医療技術のプラットホームがテンセント(騰訊/Tencent)、自動運転分野ではバイドゥ(百度/Baidu)、スマートシティ分野ではアリババ(Alibaba)が認定されており、これらBAT(中国版FAANG)と肩を並べる水準にあると、中国政府にも認められています。


 

なお、アイフライテックのディープラーニング、AIを用いた製品は中国国内のシェア7割を超えるとされ、教育、医療、司法(裁判所の速記など)、カスタマ―サービス、研究分野で多く利用されているそうです。

科大訊飛ホームページより

医療現場では音声電子カルテシステムに同社の製品が採用されはじめているとのこと。こちらの記事によると医師は音声で話すだけでカルテを作れたり、AIで症状から病状判断を効率化したり、画像の解析処理で病変をみつけたりできるのだとか。将来的には処方箋を出すところまでAIで処理できるようにするということです。

教育でも、アイフライテックのサービスはすでに中国内外(シンガポールも含む)で一万件以上の現場で利用がされているそうで、20万人以上の教師と5000万人の学生に利用され、授業全体の管理、生徒の学習進捗確認、教師の問題作成などに活躍しているのだそう。

また個人向けサービスとしては、アイフライテックはSiriやアレクサのようなサービスを展開しているそうなのです。シャオイー(暁訳)、フォンベイ(翻唄)というツールを販売し、これらは中国人が海外旅行するときの便利な通訳助手になっていて、現在アイフライテックの利用者数は9億人以上、市場規模は400億元に達しているとのことです。

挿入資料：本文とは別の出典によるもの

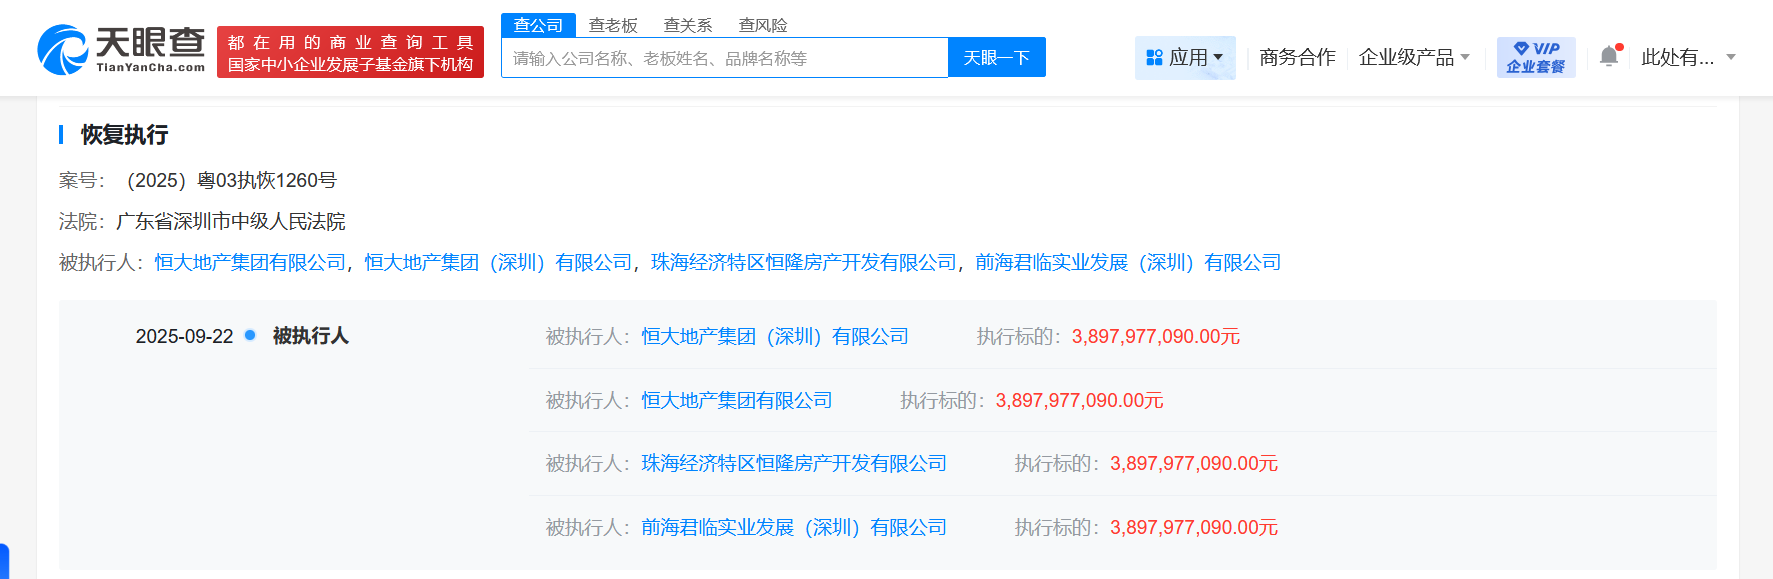Viewport: 1773px width, 579px height.
Task: Click the TianYanCha logo
Action: [121, 50]
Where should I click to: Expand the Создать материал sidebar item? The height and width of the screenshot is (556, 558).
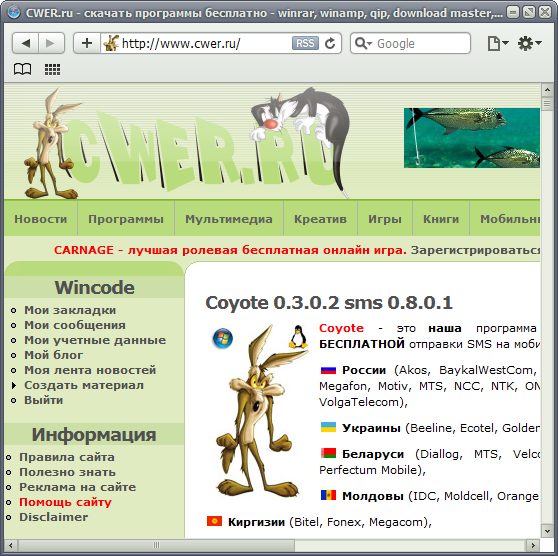coord(84,385)
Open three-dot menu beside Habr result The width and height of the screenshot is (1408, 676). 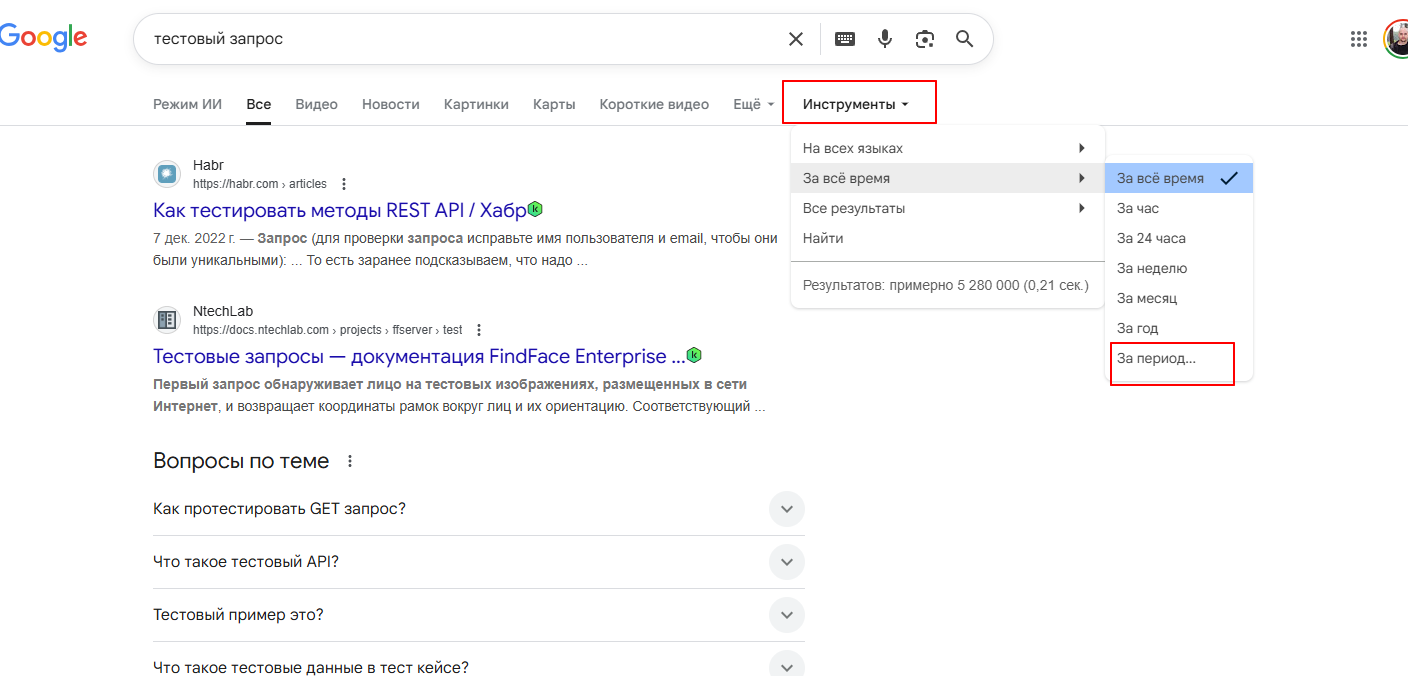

また少し物騒な話では、一部の街中にも同社の製品が政府によって設置されていて、悪いことを話している人を見つけてマークしているのでは?などと書いてある記事もありました。(ソース失念、そのうち探してみます)


ちなみに、アイフライテックの本社は安徽省合肥市にあるのですが、以上のような音声認識を中心に据えた技術展開をしていることから、通称スピーチバレー(Speech Valley)と呼ばれているのだそう。(もともとの社名は安徽中科大讯飞信息科技有限公司といいます)

 

さいごに、アイフライテックの株価についてみていこうと思います。深圳A株市場上場 コードは002230です。

 

アイフライテック 日足株価チャート

 

アイフライテック 週足株価チャート

 

なお、アイフライテックはベンチャー企業みたいなものですから、バリュエーションは割高です。2019年通期ベースでみてもPER60.2、EV/EBITDAでみて39.6倍です。

 

チャートはみてのとおりかなり下向きになっています。

バリュエーションも高いです。

ボロカスに売られる可能性はあります。

そこは、仕込み時かもしれないなぁとおいらはみています。

 

とりあえず、そんな感じで今回の短評記事をおわります。

なお、上記の記事は2018年7月2日に書きました。バリュエーションの計算、同社を取り巻く事業環境などは、書いた当日に得られる情報の範囲内でまとめてあります。また当然のことながら、上記は個人的な見解を書いたものであり、特定の投資スタンスをお勧めするものではありません。投資に当たっては自己責任、自己判断にておねがいいたします。